No one was surprised, but Yankee rooters were unhappy. Their team last week:1) topped the Detroit Tigers 2-to-1 in 14 innings to win the American League pennant, their seventh since 1935; 2) convinced even die-hards that they will have to pick up speed by next week to take the World Series from the National League's young, speed-merchant St. Louis Cardinals.

The Yanks were tense and tired. Their hitting, never brilliant, was seriously off. The American League race had been a misnomer from August on, but this team had taken longer to nail down the pennant than any Yankee club since 1922. The only really bright spot was the pitching.

There the Yanks had what some sportswriters called the pitcher-of-the-year, a tall, broad-shouldered right-hander named Spud Chandler, who retired 14 men in a row against Detroit. First American Leaguer to win 20 games this year, he had an earned-run average of 1.69, the league's lowest since Walter Johnson.

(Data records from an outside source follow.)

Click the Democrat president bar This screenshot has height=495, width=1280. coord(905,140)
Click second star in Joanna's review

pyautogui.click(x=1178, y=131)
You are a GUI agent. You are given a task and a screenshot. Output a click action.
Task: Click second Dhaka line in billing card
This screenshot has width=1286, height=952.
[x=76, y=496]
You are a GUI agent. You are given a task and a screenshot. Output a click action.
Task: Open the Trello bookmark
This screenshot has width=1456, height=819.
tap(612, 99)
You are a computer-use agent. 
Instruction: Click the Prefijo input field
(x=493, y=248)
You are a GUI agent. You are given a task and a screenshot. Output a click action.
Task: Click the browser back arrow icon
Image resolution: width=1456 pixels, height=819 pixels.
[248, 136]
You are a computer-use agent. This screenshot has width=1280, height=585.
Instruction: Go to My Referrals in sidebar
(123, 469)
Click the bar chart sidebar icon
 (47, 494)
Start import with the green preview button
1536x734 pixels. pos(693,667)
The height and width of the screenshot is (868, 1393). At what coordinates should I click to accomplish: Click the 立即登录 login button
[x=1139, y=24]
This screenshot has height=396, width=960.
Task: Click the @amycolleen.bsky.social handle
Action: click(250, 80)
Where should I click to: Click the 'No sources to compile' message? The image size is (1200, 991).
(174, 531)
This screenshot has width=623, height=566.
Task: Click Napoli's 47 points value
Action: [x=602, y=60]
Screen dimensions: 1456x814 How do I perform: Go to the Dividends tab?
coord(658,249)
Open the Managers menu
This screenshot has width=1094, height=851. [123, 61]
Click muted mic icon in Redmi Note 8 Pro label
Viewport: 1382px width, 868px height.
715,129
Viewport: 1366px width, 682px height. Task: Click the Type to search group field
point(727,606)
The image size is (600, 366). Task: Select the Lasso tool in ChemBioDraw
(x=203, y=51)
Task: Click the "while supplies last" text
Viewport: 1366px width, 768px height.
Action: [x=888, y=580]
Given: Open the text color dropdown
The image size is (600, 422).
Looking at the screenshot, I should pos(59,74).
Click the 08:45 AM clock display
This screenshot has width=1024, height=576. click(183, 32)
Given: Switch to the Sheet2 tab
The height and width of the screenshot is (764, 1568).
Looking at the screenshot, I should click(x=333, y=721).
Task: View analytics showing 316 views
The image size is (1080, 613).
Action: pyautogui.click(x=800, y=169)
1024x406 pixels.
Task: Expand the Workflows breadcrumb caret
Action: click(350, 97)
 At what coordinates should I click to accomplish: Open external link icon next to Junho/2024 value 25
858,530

But every moundsman has his jinx.

Chandler had pitched two good World Series games and lost them both. His Cardinal opposite, burly Mort Cooper, a 21-game winner this year, knows the power of such jinxes. Despite two years of brilliant National League hurling, Mort Cooper has yet to beat an American League team.

Less affected by baseball's innumerable hoodoos are the other names that should shine in baseball's biggest event: the Yankees' aging (36) Bill Dickey, a Gibraltar of a catcher for 16 years, who hits .348 in those games he feels spry enough to play; the Cardinals', shy Stan Musial, a sprinting outfielder who leads the National League in hitting (.358); Yankee third-baseman Bill Johnson, whom Connie Mack calls the year's best rookie.

Until last week the Yanks were10-to-6 betting favorites, despite the Cardinals' better record. The Cardinals won their pennant seven days earlier, their batting average tops the Yankees' by 23 points, their pitching staff has plenty of lefthanders, who are poison to Yankee batsmen. But winning World Series* is a Yankee tradition, they have better pitching reserves, and the first three games are in New York, a distinct psychological advantage. Last week, as the Yanks wearily ground out the pennant-cinching run, the odds sloughed downwards. By the time Spud Chandler hurls the opening ball, the betting should be even.

* Except from the Cardinals, who have beaten New York in two out of three.